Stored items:
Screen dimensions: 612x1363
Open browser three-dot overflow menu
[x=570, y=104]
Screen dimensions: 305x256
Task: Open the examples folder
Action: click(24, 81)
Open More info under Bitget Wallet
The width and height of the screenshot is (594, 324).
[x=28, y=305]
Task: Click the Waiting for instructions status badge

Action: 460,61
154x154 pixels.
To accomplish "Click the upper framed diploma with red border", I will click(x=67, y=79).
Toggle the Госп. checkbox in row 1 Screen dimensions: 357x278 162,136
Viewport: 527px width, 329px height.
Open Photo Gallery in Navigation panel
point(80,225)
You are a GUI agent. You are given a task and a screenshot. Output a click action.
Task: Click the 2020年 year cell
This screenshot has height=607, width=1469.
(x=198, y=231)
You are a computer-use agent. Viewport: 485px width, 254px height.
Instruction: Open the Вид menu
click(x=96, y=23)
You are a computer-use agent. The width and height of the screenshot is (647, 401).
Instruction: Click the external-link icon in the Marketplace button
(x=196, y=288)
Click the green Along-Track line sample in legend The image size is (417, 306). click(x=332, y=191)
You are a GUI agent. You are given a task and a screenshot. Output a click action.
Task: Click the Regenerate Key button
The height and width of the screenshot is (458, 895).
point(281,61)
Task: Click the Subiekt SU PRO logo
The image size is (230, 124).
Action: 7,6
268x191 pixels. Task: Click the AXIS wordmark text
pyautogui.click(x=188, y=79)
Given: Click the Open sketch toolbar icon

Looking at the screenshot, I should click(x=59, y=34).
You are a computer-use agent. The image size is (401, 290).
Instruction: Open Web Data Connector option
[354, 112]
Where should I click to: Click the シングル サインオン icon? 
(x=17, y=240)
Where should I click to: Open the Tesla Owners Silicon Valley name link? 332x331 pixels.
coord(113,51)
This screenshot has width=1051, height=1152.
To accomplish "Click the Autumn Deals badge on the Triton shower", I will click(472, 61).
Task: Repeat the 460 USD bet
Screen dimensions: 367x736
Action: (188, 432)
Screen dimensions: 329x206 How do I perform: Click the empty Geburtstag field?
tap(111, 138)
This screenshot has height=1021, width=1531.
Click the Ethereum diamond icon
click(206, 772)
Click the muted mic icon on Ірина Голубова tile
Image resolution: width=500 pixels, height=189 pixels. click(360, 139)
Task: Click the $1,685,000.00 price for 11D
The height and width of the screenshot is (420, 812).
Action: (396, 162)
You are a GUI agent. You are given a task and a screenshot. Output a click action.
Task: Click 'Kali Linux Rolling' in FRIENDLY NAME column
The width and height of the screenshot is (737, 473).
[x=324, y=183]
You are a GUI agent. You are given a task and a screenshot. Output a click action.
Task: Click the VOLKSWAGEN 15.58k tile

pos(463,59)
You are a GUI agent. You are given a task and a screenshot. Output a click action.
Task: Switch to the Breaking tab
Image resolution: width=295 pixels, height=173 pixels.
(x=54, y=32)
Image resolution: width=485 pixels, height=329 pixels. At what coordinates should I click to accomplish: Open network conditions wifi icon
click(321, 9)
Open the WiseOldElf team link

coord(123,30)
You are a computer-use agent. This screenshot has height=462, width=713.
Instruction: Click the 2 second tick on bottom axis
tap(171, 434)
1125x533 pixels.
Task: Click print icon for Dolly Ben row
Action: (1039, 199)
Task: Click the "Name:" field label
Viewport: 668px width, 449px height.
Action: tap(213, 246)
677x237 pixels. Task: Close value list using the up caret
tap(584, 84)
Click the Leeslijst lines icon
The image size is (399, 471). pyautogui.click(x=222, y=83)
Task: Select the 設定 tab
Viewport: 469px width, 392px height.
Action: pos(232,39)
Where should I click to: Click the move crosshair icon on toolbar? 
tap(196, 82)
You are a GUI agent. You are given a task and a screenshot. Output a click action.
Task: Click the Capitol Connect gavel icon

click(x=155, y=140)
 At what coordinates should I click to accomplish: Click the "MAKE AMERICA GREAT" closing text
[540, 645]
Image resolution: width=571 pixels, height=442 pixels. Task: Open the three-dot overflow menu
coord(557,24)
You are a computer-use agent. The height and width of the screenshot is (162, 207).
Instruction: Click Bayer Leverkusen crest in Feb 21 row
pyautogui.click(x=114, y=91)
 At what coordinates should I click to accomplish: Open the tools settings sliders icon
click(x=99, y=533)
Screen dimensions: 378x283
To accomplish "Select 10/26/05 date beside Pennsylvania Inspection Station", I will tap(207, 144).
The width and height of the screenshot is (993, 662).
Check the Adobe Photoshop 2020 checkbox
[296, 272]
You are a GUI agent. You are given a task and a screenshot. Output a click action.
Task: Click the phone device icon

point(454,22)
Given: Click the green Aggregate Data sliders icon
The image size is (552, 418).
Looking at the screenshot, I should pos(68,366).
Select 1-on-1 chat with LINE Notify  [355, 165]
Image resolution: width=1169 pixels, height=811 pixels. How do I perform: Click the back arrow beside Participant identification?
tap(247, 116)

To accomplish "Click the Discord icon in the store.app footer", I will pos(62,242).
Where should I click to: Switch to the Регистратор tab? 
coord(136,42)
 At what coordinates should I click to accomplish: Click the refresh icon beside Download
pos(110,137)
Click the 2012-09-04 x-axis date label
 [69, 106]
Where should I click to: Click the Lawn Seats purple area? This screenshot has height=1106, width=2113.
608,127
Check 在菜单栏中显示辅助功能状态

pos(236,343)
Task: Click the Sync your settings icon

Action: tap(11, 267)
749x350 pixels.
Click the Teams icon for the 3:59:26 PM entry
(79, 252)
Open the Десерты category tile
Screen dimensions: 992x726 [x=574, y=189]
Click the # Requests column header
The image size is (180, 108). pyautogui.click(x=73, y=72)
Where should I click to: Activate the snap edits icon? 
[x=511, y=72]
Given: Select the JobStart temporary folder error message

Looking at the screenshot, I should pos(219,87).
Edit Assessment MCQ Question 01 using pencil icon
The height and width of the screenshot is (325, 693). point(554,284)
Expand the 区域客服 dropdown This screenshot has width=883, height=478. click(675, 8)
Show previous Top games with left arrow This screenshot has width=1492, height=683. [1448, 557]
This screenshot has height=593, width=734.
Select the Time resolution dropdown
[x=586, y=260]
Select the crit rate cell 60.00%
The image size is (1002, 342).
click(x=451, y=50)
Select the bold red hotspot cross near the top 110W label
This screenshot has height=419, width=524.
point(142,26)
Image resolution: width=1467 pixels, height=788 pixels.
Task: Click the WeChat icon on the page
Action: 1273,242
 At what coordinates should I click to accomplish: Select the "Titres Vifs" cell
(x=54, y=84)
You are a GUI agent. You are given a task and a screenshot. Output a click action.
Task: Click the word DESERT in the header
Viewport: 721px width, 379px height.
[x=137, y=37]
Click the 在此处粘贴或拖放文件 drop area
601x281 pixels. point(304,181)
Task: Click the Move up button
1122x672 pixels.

Task goal: If a line contains the string "will", it counts toward the total; state that total for the records above and nothing more.

Solution: 4